SOURCE DATA section start

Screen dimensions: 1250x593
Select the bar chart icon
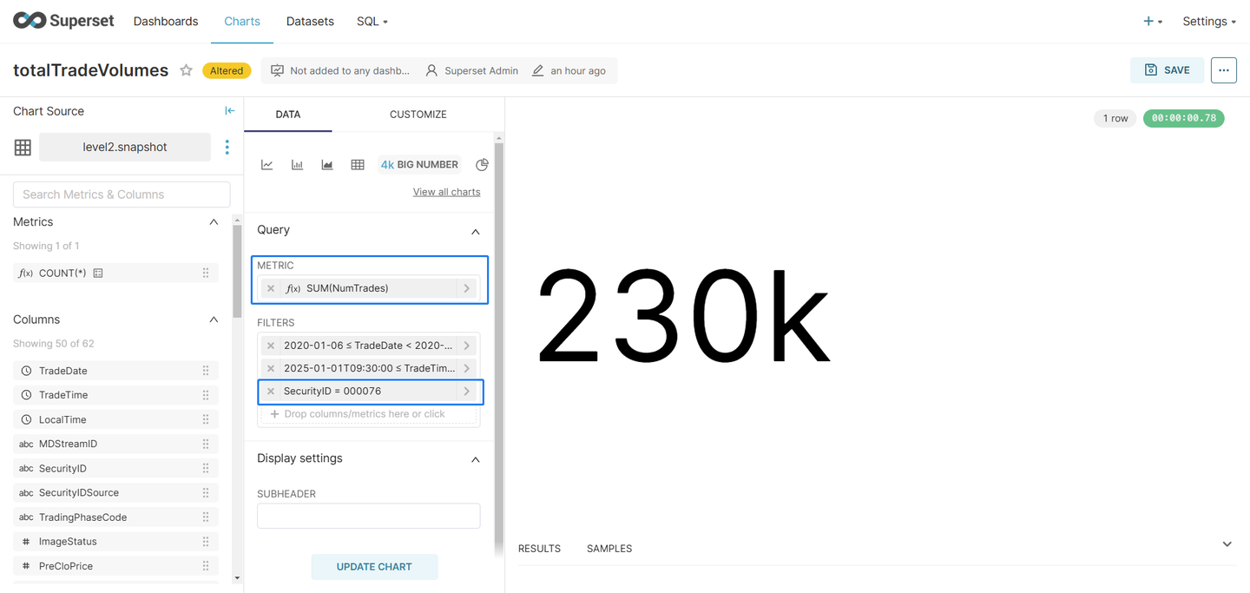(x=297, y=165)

SOURCE DATA section end
SOURCE DATA section start

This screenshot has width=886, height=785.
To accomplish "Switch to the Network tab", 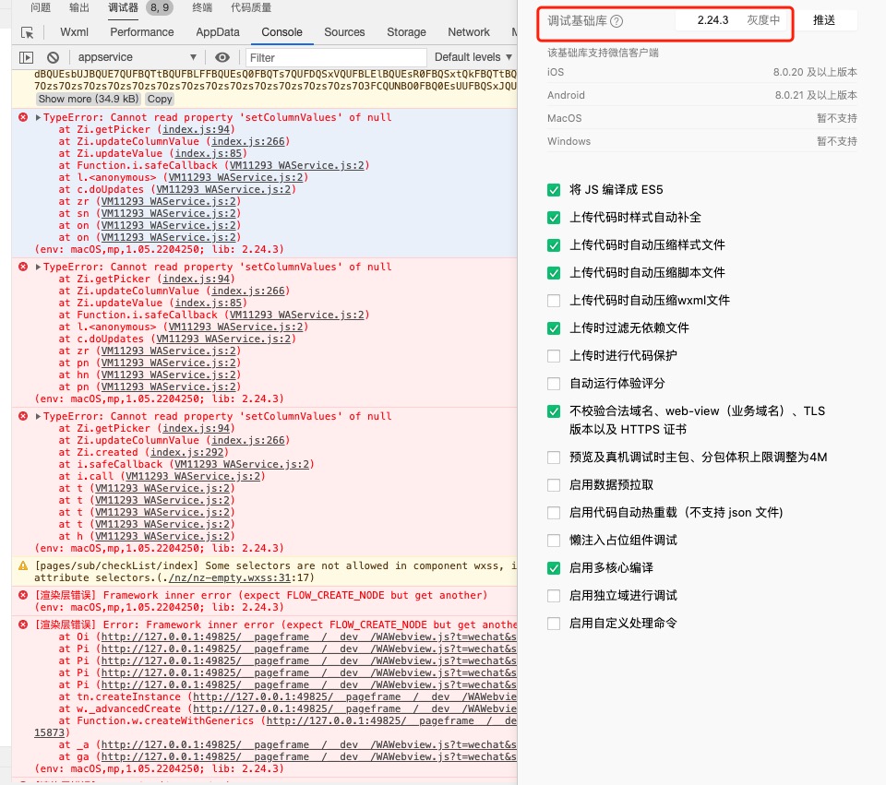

SOURCE DATA section end
SOURCE DATA section start

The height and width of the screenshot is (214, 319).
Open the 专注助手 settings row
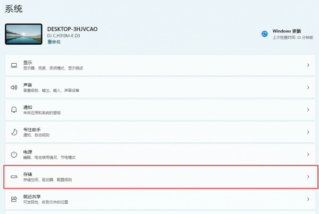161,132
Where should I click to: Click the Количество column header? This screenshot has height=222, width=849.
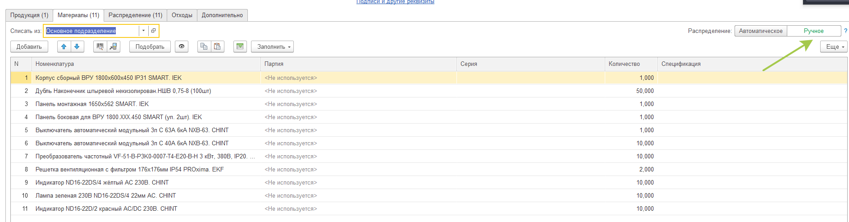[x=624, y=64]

SOURCE DATA section end

■ DESCRIPTION OF THE TASK
Your reply is to be an exact repeat of the listing above from the line holding "This screenshot has width=886, height=785." down to the line holding "to the Network", ends included, pictures excluded.

■ ANSWER SPACE
This screenshot has width=886, height=785.
To accomplish "Switch to the Network tab", 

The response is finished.